━━━ Data listing ━━━

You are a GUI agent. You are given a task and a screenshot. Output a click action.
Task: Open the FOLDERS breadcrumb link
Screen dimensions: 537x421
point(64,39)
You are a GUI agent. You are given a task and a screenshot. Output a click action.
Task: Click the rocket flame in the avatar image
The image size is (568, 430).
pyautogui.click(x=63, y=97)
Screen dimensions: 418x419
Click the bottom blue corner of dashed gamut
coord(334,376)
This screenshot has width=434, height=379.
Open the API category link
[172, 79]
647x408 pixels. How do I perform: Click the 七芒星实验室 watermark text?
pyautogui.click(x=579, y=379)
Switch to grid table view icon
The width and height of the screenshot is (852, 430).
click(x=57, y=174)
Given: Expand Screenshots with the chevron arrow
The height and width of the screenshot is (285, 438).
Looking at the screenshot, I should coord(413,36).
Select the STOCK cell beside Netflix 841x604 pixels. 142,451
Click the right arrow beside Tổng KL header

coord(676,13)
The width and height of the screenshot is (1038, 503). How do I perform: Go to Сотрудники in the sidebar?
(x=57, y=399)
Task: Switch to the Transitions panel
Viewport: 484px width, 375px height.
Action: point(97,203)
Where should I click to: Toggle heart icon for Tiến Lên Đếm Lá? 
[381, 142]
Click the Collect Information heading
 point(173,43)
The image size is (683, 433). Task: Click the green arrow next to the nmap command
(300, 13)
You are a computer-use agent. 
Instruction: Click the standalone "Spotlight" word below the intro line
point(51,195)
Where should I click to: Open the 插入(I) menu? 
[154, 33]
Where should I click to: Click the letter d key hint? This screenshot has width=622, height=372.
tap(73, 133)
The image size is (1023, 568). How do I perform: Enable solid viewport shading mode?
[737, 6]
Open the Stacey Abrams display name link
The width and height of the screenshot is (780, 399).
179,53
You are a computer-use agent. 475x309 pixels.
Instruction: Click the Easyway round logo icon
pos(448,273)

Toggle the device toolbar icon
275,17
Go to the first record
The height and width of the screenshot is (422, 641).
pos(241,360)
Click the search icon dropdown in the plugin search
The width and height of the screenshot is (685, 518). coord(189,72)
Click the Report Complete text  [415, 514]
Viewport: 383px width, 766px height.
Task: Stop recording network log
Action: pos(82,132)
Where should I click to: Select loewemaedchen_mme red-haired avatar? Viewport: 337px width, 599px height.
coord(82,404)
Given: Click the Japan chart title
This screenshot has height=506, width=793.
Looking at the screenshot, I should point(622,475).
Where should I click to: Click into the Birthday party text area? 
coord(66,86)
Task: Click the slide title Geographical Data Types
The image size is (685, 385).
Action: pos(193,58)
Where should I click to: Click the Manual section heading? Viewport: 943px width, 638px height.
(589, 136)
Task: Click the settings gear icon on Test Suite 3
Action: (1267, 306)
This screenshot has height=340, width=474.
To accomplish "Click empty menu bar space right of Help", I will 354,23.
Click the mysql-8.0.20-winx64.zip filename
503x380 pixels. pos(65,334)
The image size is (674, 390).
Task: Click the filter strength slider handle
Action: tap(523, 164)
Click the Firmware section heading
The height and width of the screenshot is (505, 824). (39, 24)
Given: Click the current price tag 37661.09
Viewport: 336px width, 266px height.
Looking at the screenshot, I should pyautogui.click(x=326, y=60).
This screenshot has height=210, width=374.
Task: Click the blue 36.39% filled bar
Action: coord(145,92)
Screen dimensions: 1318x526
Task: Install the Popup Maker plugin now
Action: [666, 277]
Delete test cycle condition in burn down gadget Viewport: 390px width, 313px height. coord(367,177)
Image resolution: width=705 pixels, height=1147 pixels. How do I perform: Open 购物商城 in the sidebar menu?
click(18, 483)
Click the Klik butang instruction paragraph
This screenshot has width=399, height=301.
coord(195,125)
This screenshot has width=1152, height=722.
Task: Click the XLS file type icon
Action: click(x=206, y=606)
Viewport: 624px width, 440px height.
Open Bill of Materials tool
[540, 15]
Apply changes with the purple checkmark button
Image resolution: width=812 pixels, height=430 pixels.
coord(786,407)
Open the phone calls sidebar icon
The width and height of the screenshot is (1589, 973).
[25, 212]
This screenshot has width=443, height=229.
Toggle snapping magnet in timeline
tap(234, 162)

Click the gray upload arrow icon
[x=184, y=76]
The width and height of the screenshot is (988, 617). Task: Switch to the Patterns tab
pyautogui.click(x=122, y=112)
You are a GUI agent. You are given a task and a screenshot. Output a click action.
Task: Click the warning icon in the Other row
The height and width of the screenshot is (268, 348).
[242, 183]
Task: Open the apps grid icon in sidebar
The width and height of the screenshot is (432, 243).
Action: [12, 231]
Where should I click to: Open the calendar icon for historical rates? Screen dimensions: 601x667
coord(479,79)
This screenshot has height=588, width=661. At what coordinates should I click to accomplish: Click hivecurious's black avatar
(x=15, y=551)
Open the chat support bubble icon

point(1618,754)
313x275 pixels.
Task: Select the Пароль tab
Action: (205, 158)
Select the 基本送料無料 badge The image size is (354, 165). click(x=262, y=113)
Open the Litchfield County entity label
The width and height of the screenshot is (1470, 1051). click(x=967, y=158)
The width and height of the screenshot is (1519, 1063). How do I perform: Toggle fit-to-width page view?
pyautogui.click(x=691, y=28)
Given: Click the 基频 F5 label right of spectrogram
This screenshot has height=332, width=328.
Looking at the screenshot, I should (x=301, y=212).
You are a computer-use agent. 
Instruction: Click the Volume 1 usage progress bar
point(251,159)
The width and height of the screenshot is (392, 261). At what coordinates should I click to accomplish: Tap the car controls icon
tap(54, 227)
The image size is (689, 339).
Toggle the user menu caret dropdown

━━━

» **Action item**
What is needed is an exact transcription of all the data.

» **Response to the exercise**
You are a GUI agent. You are given a task and a screenshot. Output a click action.
Task: Open the FOLDERS breadcrumb link
Screen dimensions: 537x421
point(64,39)
You are a GUI agent. You are given a task and a screenshot. Output a click action.
Task: Click the rocket flame in the avatar image
The image size is (568, 430).
pyautogui.click(x=63, y=97)
Screen dimensions: 418x419
Click the bottom blue corner of dashed gamut
coord(334,376)
This screenshot has width=434, height=379.
Open the API category link
[172, 79]
647x408 pixels. How do I perform: Click the 七芒星实验室 watermark text?
pyautogui.click(x=579, y=379)
Switch to grid table view icon
The width and height of the screenshot is (852, 430).
click(x=57, y=174)
Given: Expand Screenshots with the chevron arrow
The height and width of the screenshot is (285, 438).
Looking at the screenshot, I should coord(413,36).
Select the STOCK cell beside Netflix 841x604 pixels. 142,451
Click the right arrow beside Tổng KL header

coord(676,13)
The width and height of the screenshot is (1038, 503). How do I perform: Go to Сотрудники in the sidebar?
(x=57, y=399)
Task: Switch to the Transitions panel
Viewport: 484px width, 375px height.
Action: point(97,203)
Where should I click to: Toggle heart icon for Tiến Lên Đếm Lá? 
[381, 142]
Click the Collect Information heading
 point(173,43)
The image size is (683, 433). Task: Click the green arrow next to the nmap command
(300, 13)
You are a computer-use agent. 
Instruction: Click the standalone "Spotlight" word below the intro line
point(51,195)
Where should I click to: Open the 插入(I) menu? 
[154, 33]
Where should I click to: Click the letter d key hint? This screenshot has width=622, height=372.
tap(73, 133)
The image size is (1023, 568). How do I perform: Enable solid viewport shading mode?
[737, 6]
Open the Stacey Abrams display name link
The width and height of the screenshot is (780, 399).
179,53
You are a computer-use agent. 475x309 pixels.
Instruction: Click the Easyway round logo icon
pos(448,273)

Toggle the device toolbar icon
275,17
Go to the first record
The height and width of the screenshot is (422, 641).
pos(241,360)
Click the search icon dropdown in the plugin search
The width and height of the screenshot is (685, 518). coord(189,72)
Click the Report Complete text  [415, 514]
Viewport: 383px width, 766px height.
Task: Stop recording network log
Action: pos(82,132)
Where should I click to: Select loewemaedchen_mme red-haired avatar? Viewport: 337px width, 599px height.
coord(82,404)
Given: Click the Japan chart title
This screenshot has height=506, width=793.
Looking at the screenshot, I should point(622,475).
Where should I click to: Click into the Birthday party text area? 
coord(66,86)
Task: Click the slide title Geographical Data Types
The image size is (685, 385).
Action: pos(193,58)
Where should I click to: Click the Manual section heading? Viewport: 943px width, 638px height.
(589, 136)
Task: Click the settings gear icon on Test Suite 3
Action: (1267, 306)
This screenshot has height=340, width=474.
To accomplish "Click empty menu bar space right of Help", I will 354,23.
Click the mysql-8.0.20-winx64.zip filename
503x380 pixels. pos(65,334)
The image size is (674, 390).
Task: Click the filter strength slider handle
Action: tap(523, 164)
Click the Firmware section heading
The height and width of the screenshot is (505, 824). (39, 24)
Given: Click the current price tag 37661.09
Viewport: 336px width, 266px height.
Looking at the screenshot, I should pyautogui.click(x=326, y=60).
This screenshot has height=210, width=374.
Task: Click the blue 36.39% filled bar
Action: coord(145,92)
Screen dimensions: 1318x526
Task: Install the Popup Maker plugin now
Action: [666, 277]
Delete test cycle condition in burn down gadget Viewport: 390px width, 313px height. coord(367,177)
Image resolution: width=705 pixels, height=1147 pixels. How do I perform: Open 购物商城 in the sidebar menu?
click(18, 483)
Click the Klik butang instruction paragraph
This screenshot has width=399, height=301.
coord(195,125)
This screenshot has width=1152, height=722.
Task: Click the XLS file type icon
Action: click(x=206, y=606)
Viewport: 624px width, 440px height.
Open Bill of Materials tool
[540, 15]
Apply changes with the purple checkmark button
Image resolution: width=812 pixels, height=430 pixels.
coord(786,407)
Open the phone calls sidebar icon
The width and height of the screenshot is (1589, 973).
[25, 212]
This screenshot has width=443, height=229.
Toggle snapping magnet in timeline
tap(234, 162)

Click the gray upload arrow icon
[x=184, y=76]
The width and height of the screenshot is (988, 617). Task: Switch to the Patterns tab
pyautogui.click(x=122, y=112)
You are a GUI agent. You are given a task and a screenshot. Output a click action.
Task: Click the warning icon in the Other row
The height and width of the screenshot is (268, 348).
[242, 183]
Task: Open the apps grid icon in sidebar
The width and height of the screenshot is (432, 243).
Action: [12, 231]
Where should I click to: Open the calendar icon for historical rates? Screen dimensions: 601x667
coord(479,79)
This screenshot has height=588, width=661. At what coordinates should I click to accomplish: Click hivecurious's black avatar
(x=15, y=551)
Open the chat support bubble icon

point(1618,754)
313x275 pixels.
Task: Select the Пароль tab
Action: (205, 158)
Select the 基本送料無料 badge The image size is (354, 165). click(x=262, y=113)
Open the Litchfield County entity label
The width and height of the screenshot is (1470, 1051). click(x=967, y=158)
The width and height of the screenshot is (1519, 1063). How do I perform: Toggle fit-to-width page view?
pyautogui.click(x=691, y=28)
Given: Click the 基频 F5 label right of spectrogram
This screenshot has height=332, width=328.
Looking at the screenshot, I should (x=301, y=212).
You are a computer-use agent. 
Instruction: Click the Volume 1 usage progress bar
point(251,159)
The width and height of the screenshot is (392, 261). At what coordinates should I click to accomplish: Tap the car controls icon
tap(54, 227)
The image size is (689, 339).
Toggle the user menu caret dropdown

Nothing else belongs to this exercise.